Rainbow Rowell’s first novel for young adults is a touching story about first love between two misfit teenagers, but it’s the grit in the oyster that makes the pearl.
Omaha, Nebraska. It’s August 1986, and two 15-year-olds are on a school bus. Eleanor, a large girl with red hair and odd clothes, has returned home a year after her abusive stepfather first kicked her out and is struggling to fit in. Park, a half-Korean boy who usually keeps his head down and his music turned up, takes pity on her and moves over to let her sit next to him. Neither of them speaks, but after a while Eleanor begins reading Park’s comic books over his shoulder. He still says nothing, but starts to leave comics on the seat for her to borrow. Eventually, they start talking, about The X-Men and The Smiths and Walkman batteries, and their unspoken affinity grows into friendship, even though Eleanor is initially reluctant to let anyone into her life. Then, one day, Park takes Eleanor’s hand, and she doesn’t pull away.

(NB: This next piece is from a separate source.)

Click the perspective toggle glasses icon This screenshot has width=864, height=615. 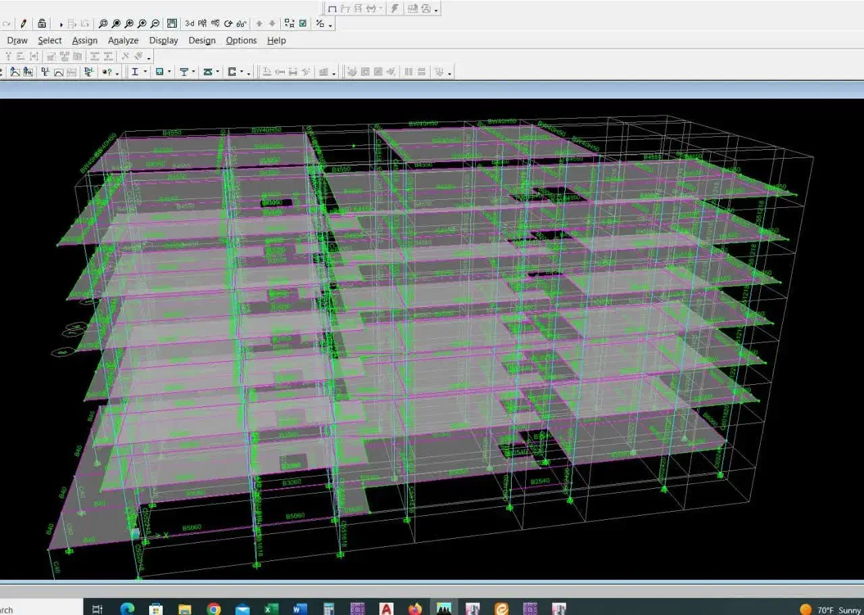coord(242,24)
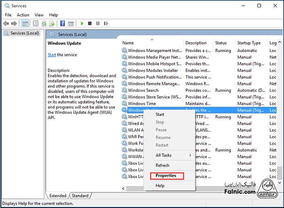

The shifting perspective of Rowell’s narration between her two protagonists creates a delicious sense of dramatic irony, as we are allowed to see the things that neither character is willing to share with the other. Even at first, when Eleanor and Park’s only interaction is the silent sharing of comics and mixtapes, the reading experience is something like overhearing a conversation between two minds. And then we follow Eleanor home to the tiny bedroom she shares with her four siblings and learn that she doesn’t even have a toothbrush, much less a phone, and that’s why she can’t give Park her number. Or else we witness Park’s difficult relationship with the father for whom he will never be enough of a man, and we understand why he doesn’t see himself the way Eleanor does. This harsh backdrop keeps the characters grounded, and also keeps the writing on the right side of saccharine even when the young lovers are lost in one another’s eyes. As they become closer, Eleanor and Park learn to be more open with each other but, just like them, their relationship is always slightly flawed. As a result, their story is much more real than that of the archetypical “star-crossed lovers”, Romeo and Juliet, which Eleanor dismisses as Shakespeare “making fun of love”. Park is more forgiving, suggesting that the play is mostly for the benefit of people who want to remember falling in love for the first time, but the implication is the same: a rose-tinted version of love might be possible for Romeo and Juliet, who within the space of a few days are “shallow, confused, then dead”, but for real people, love is difficult, messy, and unpredictable. Eleanor and Park don’t fall in love at first sight, and they soon discover that understanding one another is a continuous process, but the raw honesty of Rowell’s writing is what makes this story so deeply compelling.